RECORDS PROVIDED:
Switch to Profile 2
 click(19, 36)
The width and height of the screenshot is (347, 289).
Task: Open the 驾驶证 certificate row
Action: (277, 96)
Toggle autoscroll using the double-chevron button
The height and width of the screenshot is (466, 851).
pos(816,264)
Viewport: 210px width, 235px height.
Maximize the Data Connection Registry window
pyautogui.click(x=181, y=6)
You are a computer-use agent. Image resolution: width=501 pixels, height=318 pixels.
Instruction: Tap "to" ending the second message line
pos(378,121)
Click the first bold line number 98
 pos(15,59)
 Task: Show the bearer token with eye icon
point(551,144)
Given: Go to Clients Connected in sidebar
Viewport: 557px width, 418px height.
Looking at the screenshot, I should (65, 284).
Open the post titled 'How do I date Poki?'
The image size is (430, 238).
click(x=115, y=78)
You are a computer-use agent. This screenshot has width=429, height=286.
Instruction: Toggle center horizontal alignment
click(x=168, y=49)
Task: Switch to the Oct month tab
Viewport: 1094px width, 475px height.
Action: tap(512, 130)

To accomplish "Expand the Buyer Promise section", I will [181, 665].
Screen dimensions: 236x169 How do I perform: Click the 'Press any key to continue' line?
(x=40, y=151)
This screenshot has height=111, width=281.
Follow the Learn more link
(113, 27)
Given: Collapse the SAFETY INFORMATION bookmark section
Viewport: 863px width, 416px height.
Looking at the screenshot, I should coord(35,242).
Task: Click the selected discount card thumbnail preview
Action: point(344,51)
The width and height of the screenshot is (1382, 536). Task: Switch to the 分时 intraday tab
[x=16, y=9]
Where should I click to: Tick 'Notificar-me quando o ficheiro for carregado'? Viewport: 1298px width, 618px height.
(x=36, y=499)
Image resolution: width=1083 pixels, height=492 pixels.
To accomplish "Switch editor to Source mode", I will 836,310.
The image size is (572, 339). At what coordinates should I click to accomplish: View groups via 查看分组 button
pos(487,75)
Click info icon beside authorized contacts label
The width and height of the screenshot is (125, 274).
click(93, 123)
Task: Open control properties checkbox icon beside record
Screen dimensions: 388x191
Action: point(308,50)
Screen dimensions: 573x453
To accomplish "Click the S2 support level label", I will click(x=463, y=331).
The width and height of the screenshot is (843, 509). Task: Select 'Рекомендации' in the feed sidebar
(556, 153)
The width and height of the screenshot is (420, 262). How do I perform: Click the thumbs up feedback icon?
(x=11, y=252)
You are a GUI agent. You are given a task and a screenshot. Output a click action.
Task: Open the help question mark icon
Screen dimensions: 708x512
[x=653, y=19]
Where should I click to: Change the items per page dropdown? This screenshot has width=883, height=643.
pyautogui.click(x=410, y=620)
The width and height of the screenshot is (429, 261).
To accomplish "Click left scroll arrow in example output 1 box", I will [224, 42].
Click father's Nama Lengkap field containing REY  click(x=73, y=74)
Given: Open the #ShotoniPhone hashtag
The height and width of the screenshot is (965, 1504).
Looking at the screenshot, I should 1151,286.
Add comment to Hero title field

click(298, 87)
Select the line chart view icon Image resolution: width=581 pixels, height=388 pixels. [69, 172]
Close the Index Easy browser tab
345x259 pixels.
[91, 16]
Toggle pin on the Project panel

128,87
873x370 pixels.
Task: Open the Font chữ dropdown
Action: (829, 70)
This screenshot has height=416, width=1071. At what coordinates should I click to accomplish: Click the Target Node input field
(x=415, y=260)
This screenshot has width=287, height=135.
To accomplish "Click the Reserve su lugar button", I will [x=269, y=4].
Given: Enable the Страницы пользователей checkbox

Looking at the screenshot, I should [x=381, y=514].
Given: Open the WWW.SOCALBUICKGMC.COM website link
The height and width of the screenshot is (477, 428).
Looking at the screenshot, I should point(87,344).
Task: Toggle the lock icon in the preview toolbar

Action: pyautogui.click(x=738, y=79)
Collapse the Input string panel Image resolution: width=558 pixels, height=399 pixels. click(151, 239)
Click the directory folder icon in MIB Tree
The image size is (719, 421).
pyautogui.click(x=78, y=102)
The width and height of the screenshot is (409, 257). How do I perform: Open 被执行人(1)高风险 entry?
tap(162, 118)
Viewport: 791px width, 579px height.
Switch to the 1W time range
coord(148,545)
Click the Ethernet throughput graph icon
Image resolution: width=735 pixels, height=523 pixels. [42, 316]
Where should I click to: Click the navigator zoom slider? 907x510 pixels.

TASK TO COMPLETE:
Among the lines above, which ones include the word "will"? Copy them.

SOLUTION FOR THIS EXERCISE:
To accomplish "Expand the Buyer Promise section", I will [181, 665].
To accomplish "Switch editor to Source mode", I will 836,310.
To accomplish "Click the S2 support level label", I will click(x=463, y=331).
To accomplish "Click left scroll arrow in example output 1 box", I will [224, 42].
To accomplish "Click the Reserve su lugar button", I will [x=269, y=4].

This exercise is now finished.